Self-Compassion: Being gentle and forgiving with yourself, especially during times of failure or difficulty. It means understanding that everyone makes mistakes and that it's okay to be imperfect.
Setting Boundaries: Protecting your time, energy, and resources by setting limits with others. This includes saying no when necessary and not overextending yourself to please others at your own expense.
Pursuing Personal Growth: Investing in your own development by setting goals, learning new skills, and seeking opportunities for growth and self-improvement.
Healthy Relationships: Surrounding yourself with people who respect, support, and uplift you. This includes letting go of toxic relationships that drain your energy and undermine your self-worth.
Positive Self-Talk: Cultivating an inner dialogue that is encouraging and affirming rather than critical and demeaning. This involves challenging negative thoughts and replacing them with more constructive and loving ones.
Authenticity: Embracing your true self and living in alignment with your values, beliefs, and passions. This means not pretending to be someone you’re not to gain approval from others.
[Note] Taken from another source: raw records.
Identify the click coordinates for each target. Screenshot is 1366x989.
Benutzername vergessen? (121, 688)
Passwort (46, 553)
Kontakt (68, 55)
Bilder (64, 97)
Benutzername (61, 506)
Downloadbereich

Celebrating Achievements: Taking time to acknowledge and celebrate your successes, no matter how small. Recognizing your accomplishments boosts your self-esteem and reinforces your sense of self-worth.
Seeking Help When Needed: Recognizing that it’s okay to ask for help and support from others, whether it’s friends, family, or professional counselors. This shows that you value yourself enough to seek assistance when you need it.
Self-love. I can do that. I sometimes do do that.
On the dance floor, with a great leader, I dance well. With Bernard the other night, I felt invincible. He led me expertly. He made me beautiful. And I made him look good too. Listening to the sextet on the stage of my local underground tango club, I loved myself. I loved my life, my choices. I knew it was unbelievably cool what I was doing. I love that I found tango, that tango found me.
Maybe, between tango, Leo, and the wild, wonderful, and encouraging voices on Substack, I can find and use my voice.
No. Scratch that. I don’t have time for maybes. Not anymore, if I ever did. The point is, time’s up. The time is now for broadcasting my Self, my Voice, my opinions, my needs, my preferences, my perspective, my experiences, my take on the world, my life.
Because you know what? No one else has my life. It’s the particulars that count. It’s the details, as always. I have them. I can communicate them. And I must.